━━ Excerpt provided ━━

Family Augustine’s father Patricius was a man of curial rank in rather humble circumstances. He was of a somewhat coarse and sensual temper, given to occasional fits of anger, but generally easy-going. He was anxious that his son should distinguish himself as a lawyer and even borrowed money to enable him to study at Carthage. Aside from this, however, Patricius seems to have paid little heed to his welfare and training. He had not been a Christian up to the time of his son’s departure for Carthage, but through the influence of his wife Monica became a catechumen about the year 370 and was baptized shortly before his death in the following year.

Monica, the mother of Augustine, is forever revered in Christian history. Augustine was not ignorant of her religion, /9/ for she had trained him in his childhood,2 but it soon slipped from his memory when he went away to school. From this time to his conversion in 387, while he was trying one philosophy after another, Monica did not cease to hope and pray that her son would yet become a Christian, though she was at one time unwilling to have him with her in the house because of his outspoken contempt for the Christian faith.3 He says that she wept more bitterly over his spiritual death than other mothers over the bodily death of their children.4 When, in spite of her entreaties, he stole away and took ship for Italy, she would not leave him but followed all the way to Milan, where she constantly attended the sermons of the statesman-bishop Ambrose. With Augustine’s conversion her mission on earth was ended 5 and she saw nothing of his later far-reaching influence, for she died at Ostia in the fall of that same year. Augustine’s tribute to his mother 6 is one of the most perfect and touching in literature.

━━━
━━ Raw data ━━

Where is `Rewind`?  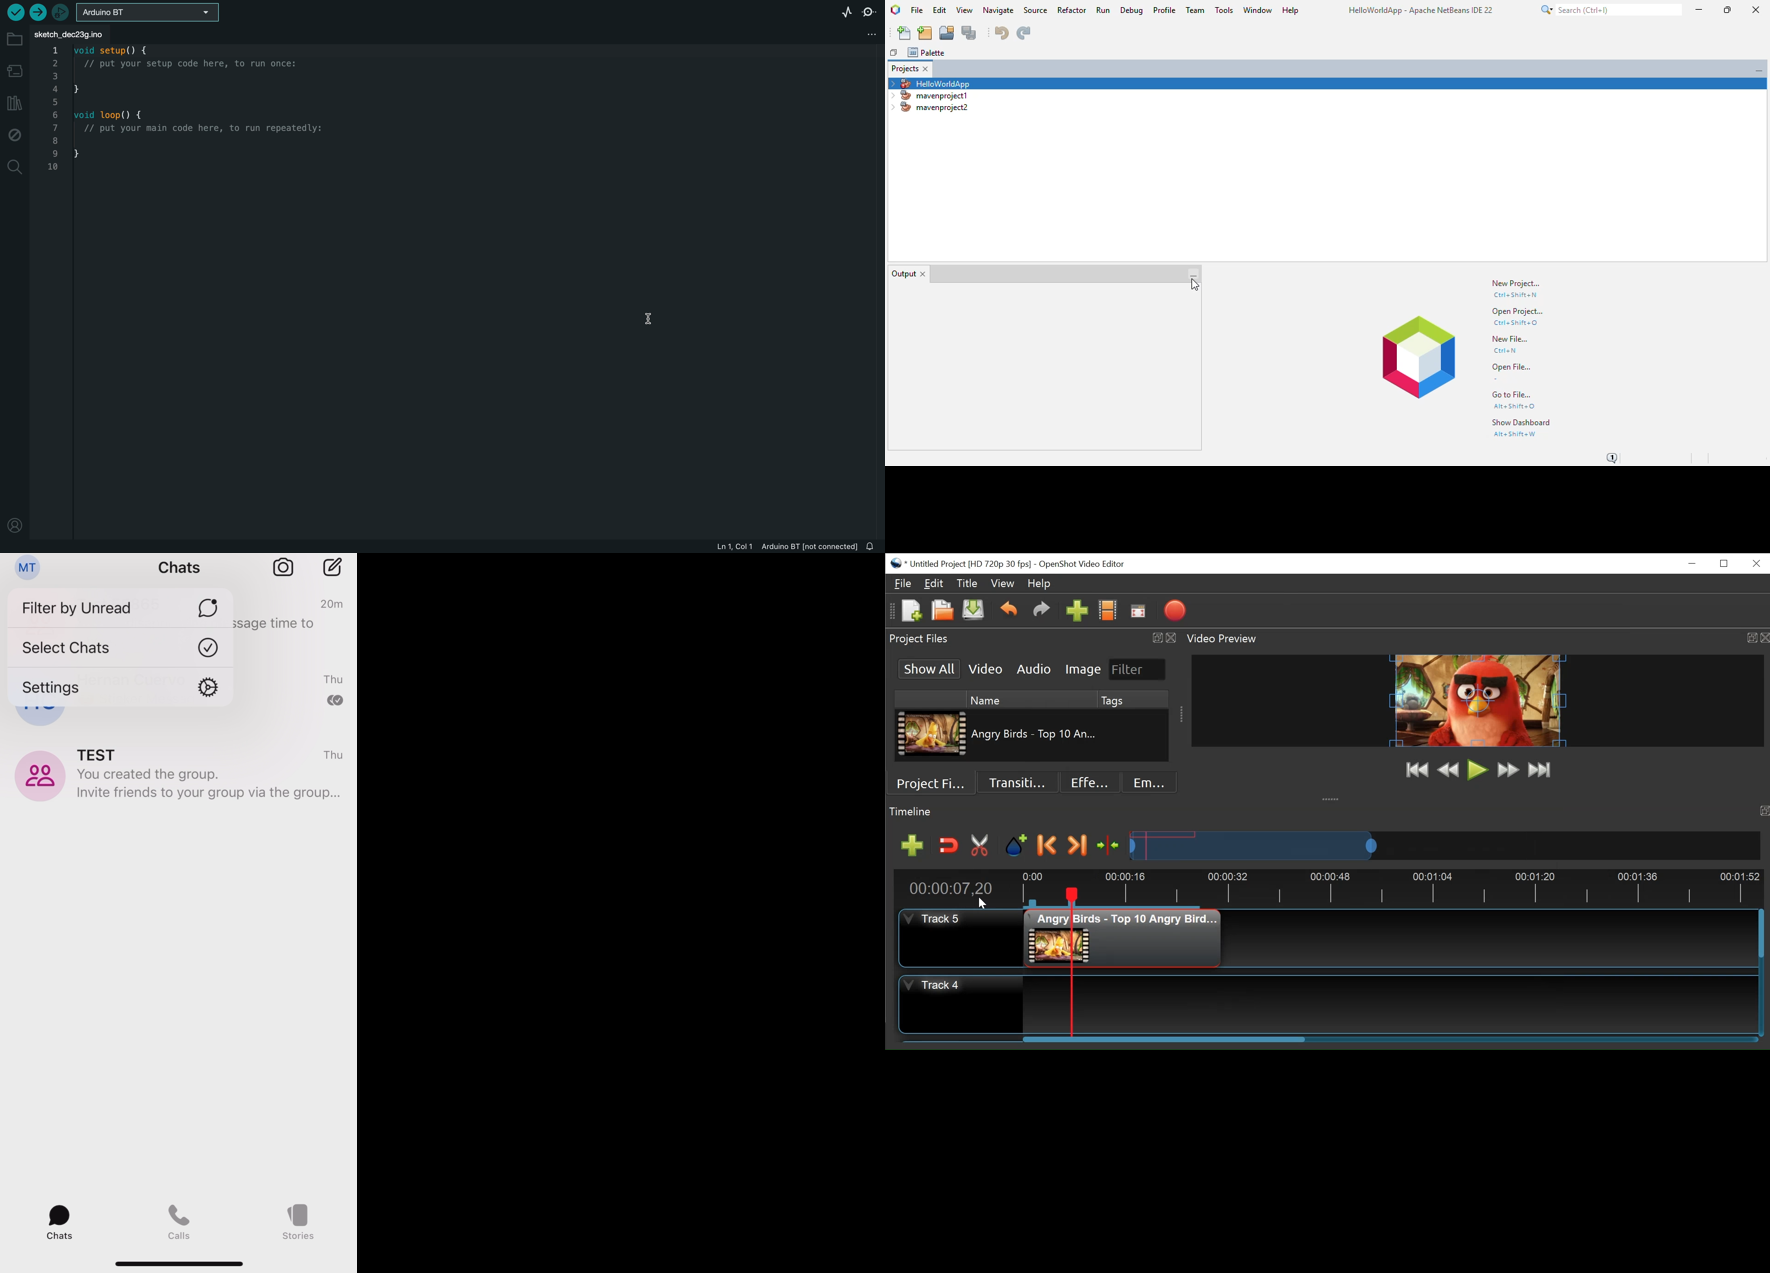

━━━

▶ Complete the following:
1. Summarize the passage on Augustine's family in two sentences.
2. Reproduce the passage on Augustine's family between "Family Augustine’s father" and "the following year.", inclusive.
The listing plays no part in what is asked here.

▶ Results of the tasks:
1. Augustine's father Patricius, a man of curial rank in humble circumstances, wanted his son to become a lawyer but otherwise paid little heed to his welfare, and through his wife's influence he was baptized shortly before his death. Augustine's mother Monica, who had trained him in her religion in childhood, hoped and prayed for his conversion for years, followed him to Milan, and died at Ostia in the fall of 387, the year he converted.

2.
Family Augustine’s father Patricius was a man of curial rank in rather humble circumstances. He was of a somewhat coarse and sensual temper, given to occasional fits of anger, but generally easy-going. He was anxious that his son should distinguish himself as a lawyer and even borrowed money to enable him to study at Carthage. Aside from this, however, Patricius seems to have paid little heed to his welfare and training. He had not been a Christian up to the time of his son’s departure for Carthage, but through the influence of his wife Monica became a catechumen about the year 370 and was baptized shortly before his death in the following year.